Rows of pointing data
####################
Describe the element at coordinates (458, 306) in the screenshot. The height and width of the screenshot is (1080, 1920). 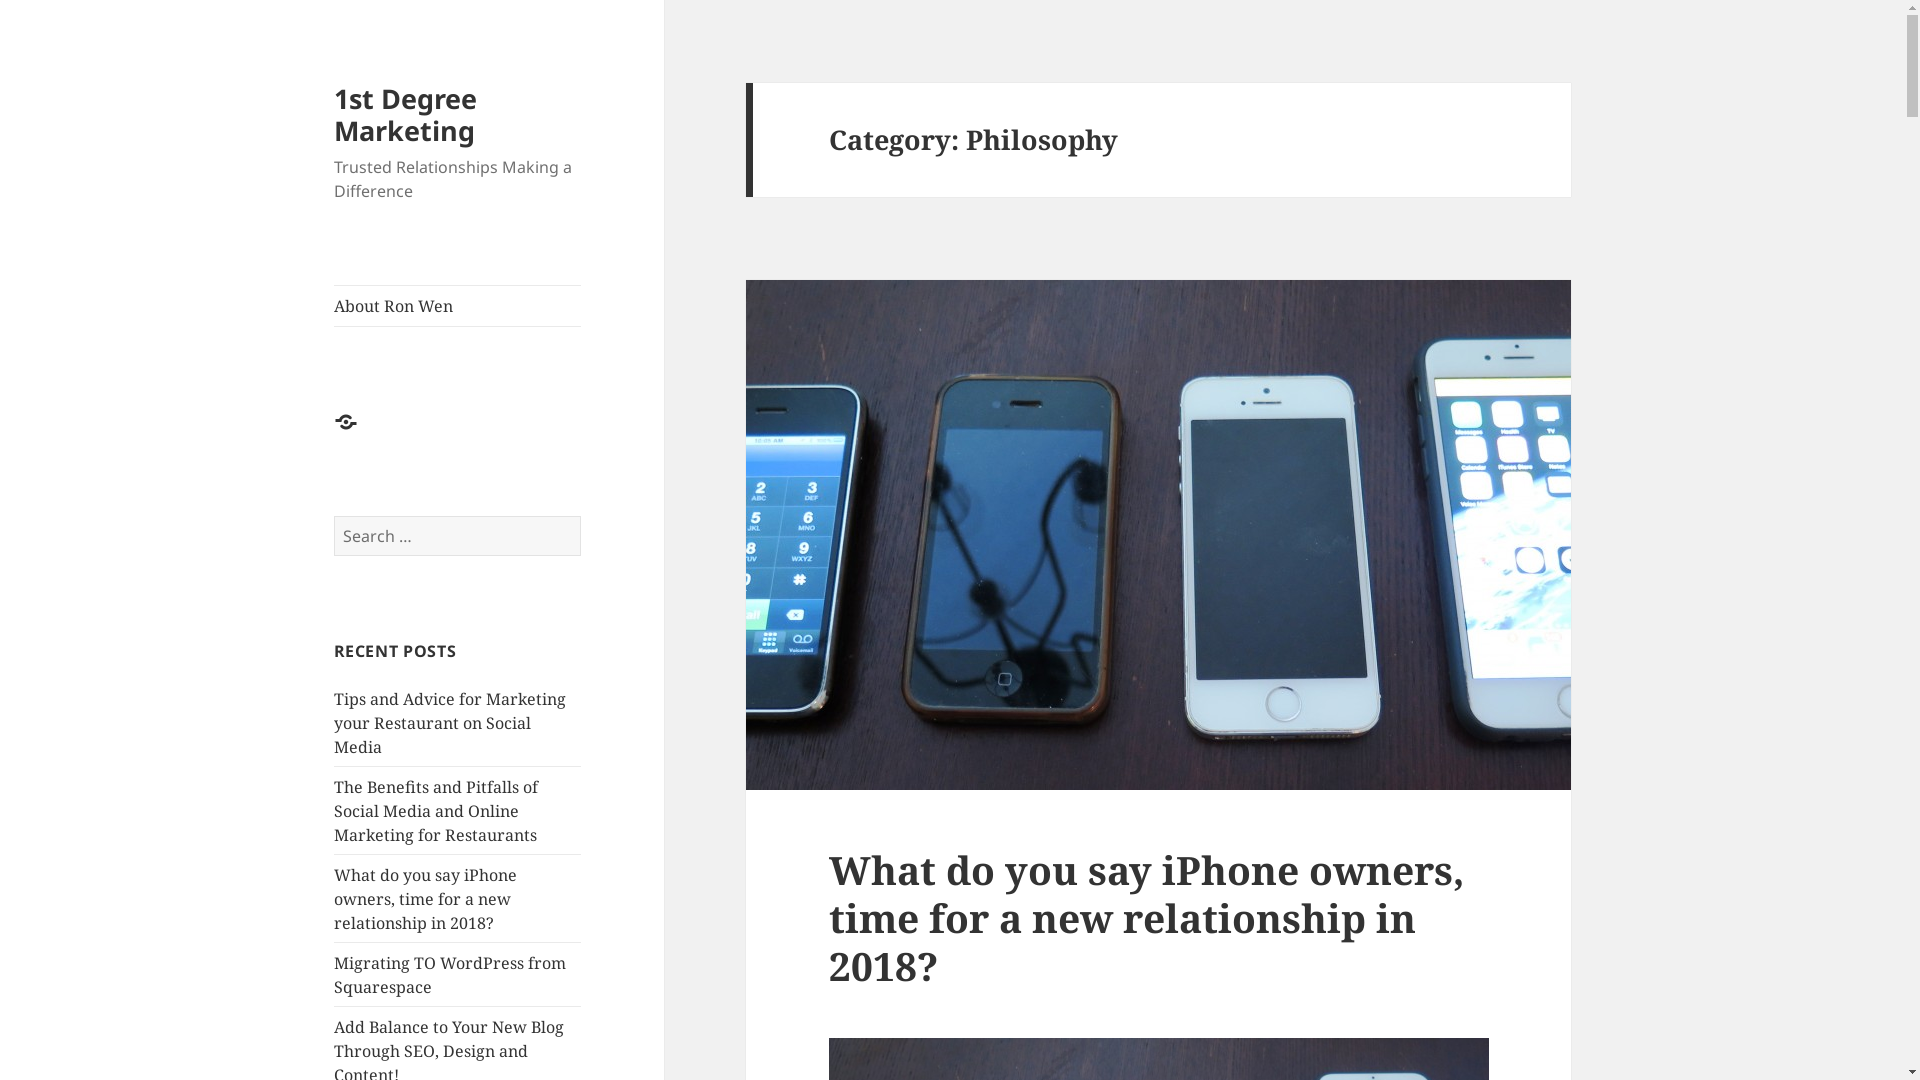
I see `About Ron Wen` at that location.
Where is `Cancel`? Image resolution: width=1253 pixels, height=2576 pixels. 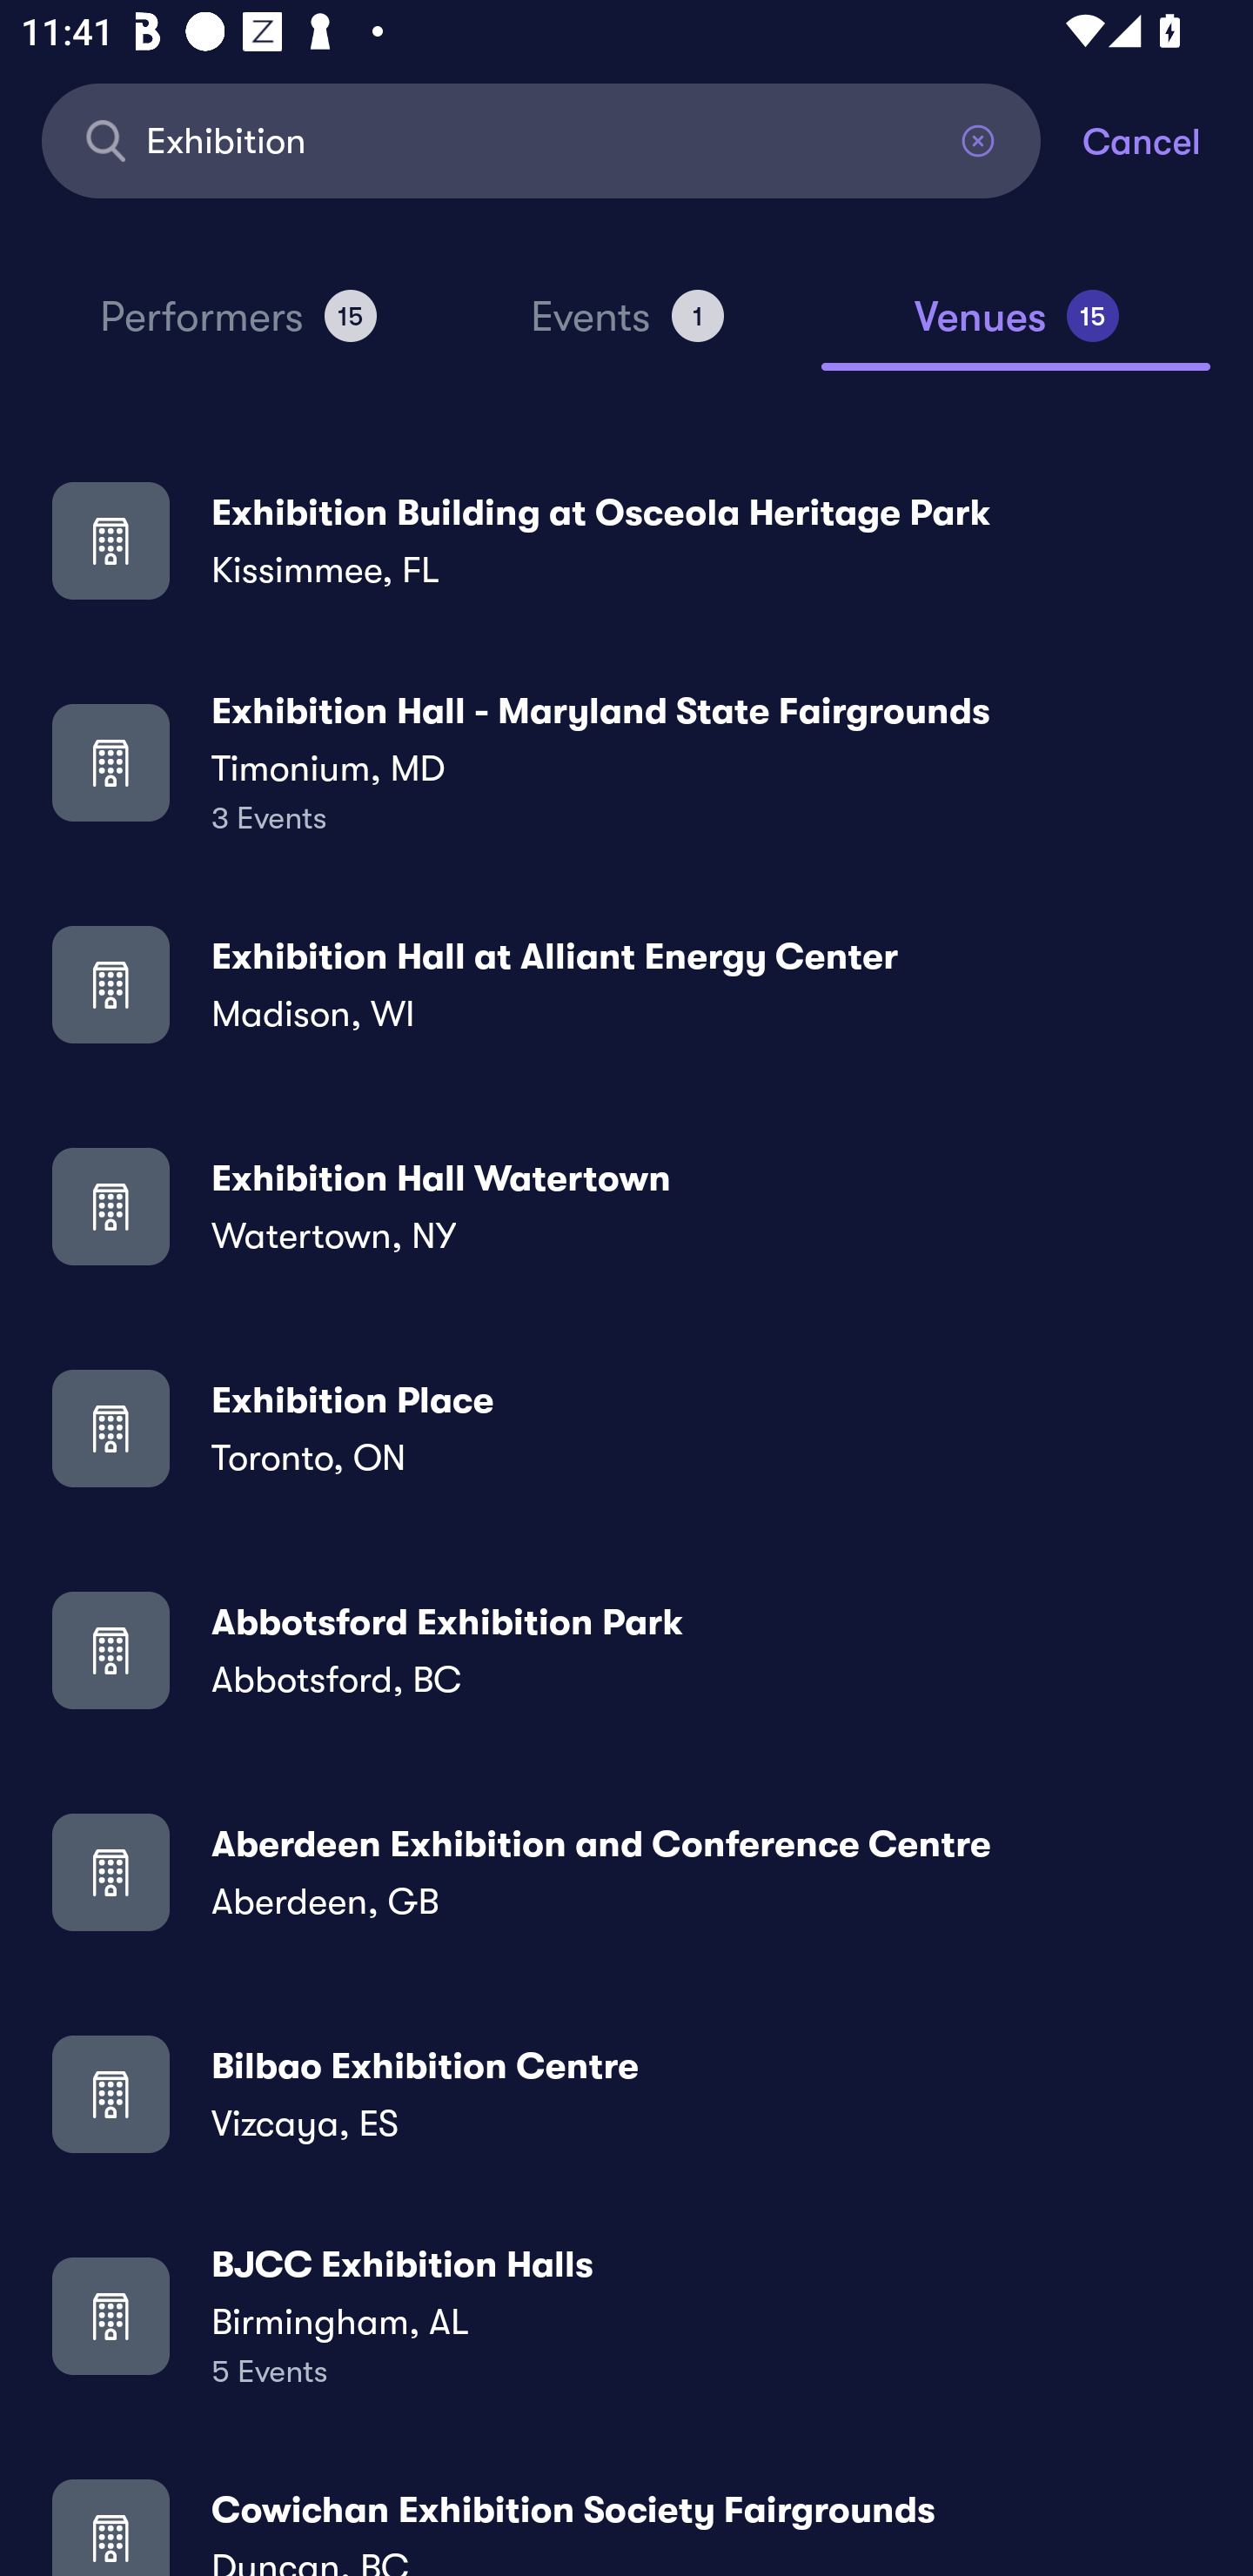
Cancel is located at coordinates (1168, 139).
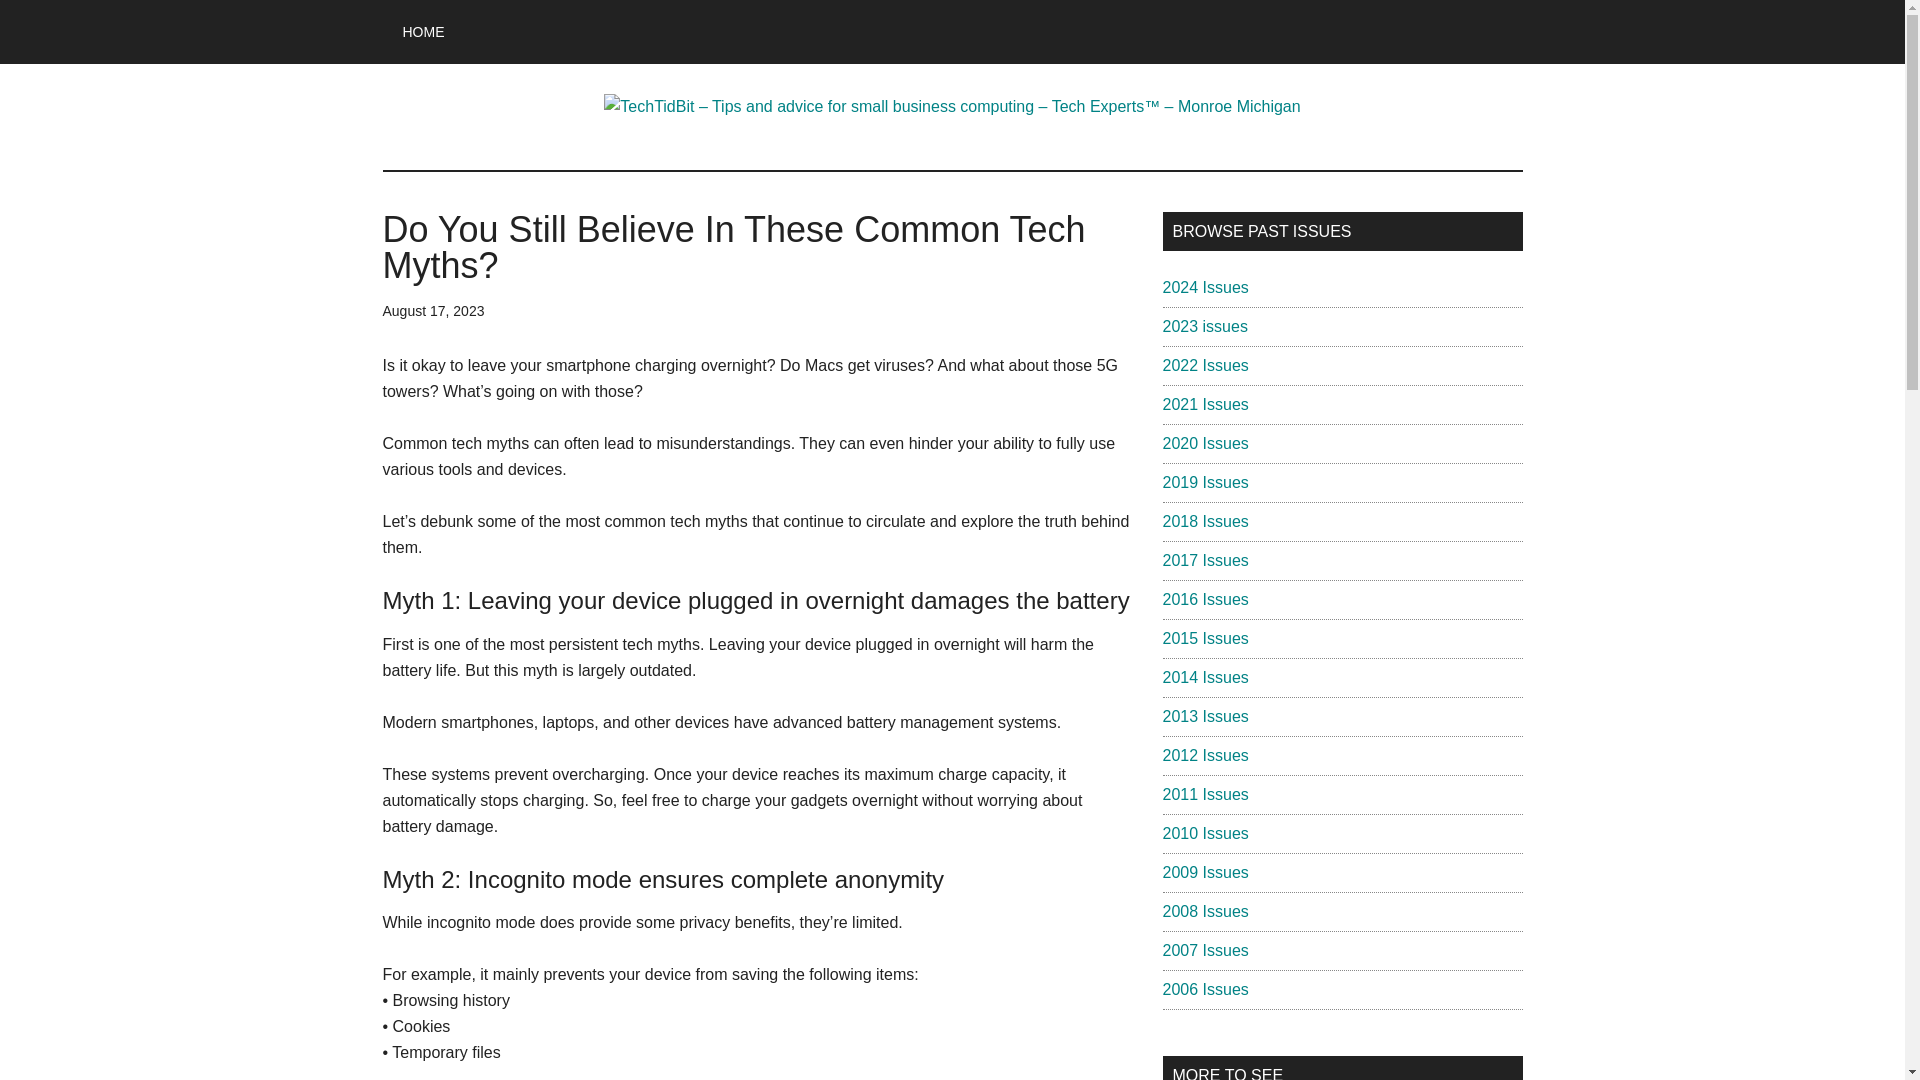 The width and height of the screenshot is (1920, 1080). I want to click on 2007 Issues, so click(1204, 950).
####################
**TASK PROMPT**. Set down the data above word for word, starting at the line that contains "pixels, height=2576 pixels." and running through the end of the data, both ends included. Leave the pictures out of your copy.

**TASK ANSWER**.
Where is `Cancel`? Image resolution: width=1253 pixels, height=2576 pixels. 
Cancel is located at coordinates (1168, 139).
 The width and height of the screenshot is (1920, 1080). I want to click on 2007 Issues, so click(1204, 950).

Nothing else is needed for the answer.